A neighbor offered to bring her with him to Middletown, but McWilliams declined, according to Hittson.
She was calm at the time they spoke, about 6:30 p.m., Hittson recalled. The caretaker sought to reassure her, promising to phone authorities — a call she said she made twice to the Sheriff’s Office on Saturday and once to Cal Fire, alerting them of a disabled woman who needed rescue.
“I don’t think she realized (the fire) was a threat,” Hittson said.
By that time, wind-driven flames from the wildfire that erupted Saturday on the north side of Cobb Mountain were bearing down on Anderson Springs, a rural community on the southeastern flank of the same peak, about five miles outside Middletown in southern Lake County.
McWilliams, a former teacher, world traveler and practicing Buddhist, had moved to the area a year ago.
Deputies Saturday evening tried to reach her home, at the end of narrow, pot-holed Hot Springs Road, but by the time they arrived, about 7:20 p.m., the area already was engulfed in flames, Lake County Sheriff Brian Martin said.
A woman’s body presumed to be that of McWilliams later was found by firefighters in the burned-out residence. The only recognizable things left of the home Monday were the flagstone chimney, a singed air conditioning unit and a toppled metal garbage can.
“I told her, ‘Someone’s going to come and get you; don’t worry, I’m going to call the sheriff,’ ” Hittson, 30, said Monday. “I thought they would go and get her, but no one got out to her.”
The woman’s death was the first reported in the Valley fire, which started about 1:20 p.m. Saturday and exploded in the span of five hours, torching 10,000 acres and dozens of rural homes before moving in on neighborhood blocks in Middletown. By Sunday night, it had burned over 50,000 acres, or 78 square miles, and destroyed as many as 1,000 structures.

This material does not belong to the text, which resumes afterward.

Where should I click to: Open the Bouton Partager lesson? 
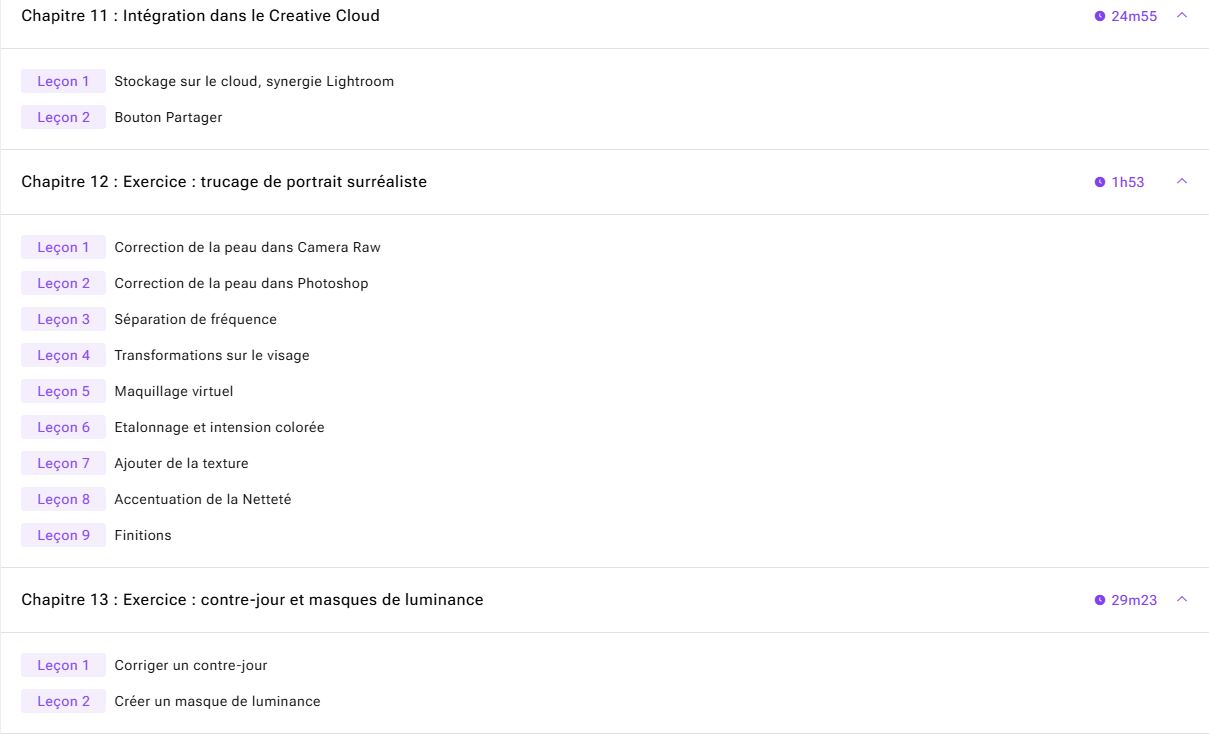pyautogui.click(x=168, y=117)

Authorities on Monday had yet to officially identify McWilliams as the victim found on Hot Springs Road, but her family released a statement acknowledging her death.
“We are devastated by the death of our beloved mother, grandmother and friend Barbara McWilliams in the Valley fire,” Tom Lalley, a family friend, said in an email.
Martin said coroner’s deputies took the woman’s body into custody late Sunday and that they had not yet gone through the formal process to identify her, which could potentially include using dental or DNA evidence.
Hittson said that as she left McWilliams’ home at about 3 p.m. Saturday they both noticed smoke above the trees but assumed it had drifted over from the Butte fire in Amador and Calaveras counties, southeast of Sacramento. They were not aware that a wildfire had ignited that afternoon, and that it had already begun ripping through rural communities only a few miles away.